Due visioni del futuro dell’Europa si affrontano. Da una parte la piccola-europa di Bruxelles, l’Unione Europea, inclusa nella sfera d’influenza di Washington da più di sei decenni attraverso la NATO. Dall’altra, la creazione di un insieme geopolitico e geoeconomico eurasiatico intorno a Mosca. Il solo stato europeo veramente libero ed indipendente, perché in geopolitica solo la dimensione conferisce il potere, ed il potere garantisce la libertà.
UNA SUPERPOTENZA SORGE AD EST! 
È significativo che i media della NATO non parlino quasi mai del nuovo blocco e delle sue organizzazioni transnazionali che si stanno ergendo all’EST. Chi, nel pubblico dell’Europa dell’Ovest, ha sentito parlare della OCS, la OTSC o della CEEA?
Si tratta di far credere alle masse occidentali che l’Uniuone Europea incarni il solo il progetto europeo (sic) e che la NATO sia l’unico blocco militare onnipotente del nuovo secolo (resic).

- Sezione dati -

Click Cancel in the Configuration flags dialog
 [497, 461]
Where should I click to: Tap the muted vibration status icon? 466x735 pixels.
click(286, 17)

- Compiti da svolgere -
1. Restituisca fedelmente il passo del brano sul futuro dell'Europa compreso tra "Due visioni del" e "garantisce la libertà.", estremi inclusi.
2. Prosegua il brano sul futuro dell'Europa a partire dalla sua ultima frase.

- Risultati attesi -
1.
Due visioni del futuro dell’Europa si affrontano. Da una parte la piccola-europa di Bruxelles, l’Unione Europea, inclusa nella sfera d’influenza di Washington da più di sei decenni attraverso la NATO. Dall’altra, la creazione di un insieme geopolitico e geoeconomico eurasiatico intorno a Mosca. Il solo stato europeo veramente libero ed indipendente, perché in geopolitica solo la dimensione conferisce il potere, ed il potere garantisce la libertà.

2.
Nulla è più lontano dalla verità! “Al di là delle critiche oggettive, la CEEA è oggi una delle più efficaci alleanze regionali sullo scacchiere post-sovietico…Il riallineamento dell’Uzbekistan alla CEEA, nel gennaio 2006, e la ripresa dei negoziati sull’adesione dell’Ucraina, permettono di supporre che la CEEA succederà alla CEI. E se la CEEA si dovesse unire con l’Organizzazione del Trattato della Sicurezza Collettiva (OTCS: Armenia, Bielorussia, Kazakistan, Kirghizistan, Russia e Tagikistan), cosa molto probabile, si assisterà allora alla formazione definitiva di una nuova organizzazione internazionale militare-politico-economica… La Russia comincia quindi a realizzare attivamente il proprio progetto d’integrazione nello spazio post-sovietico, dotata di una forte componente militare e rafforzata da sussidi economici reali”, ha commentato il quotdiano del Caucaso Lragir (23 agosto 2006).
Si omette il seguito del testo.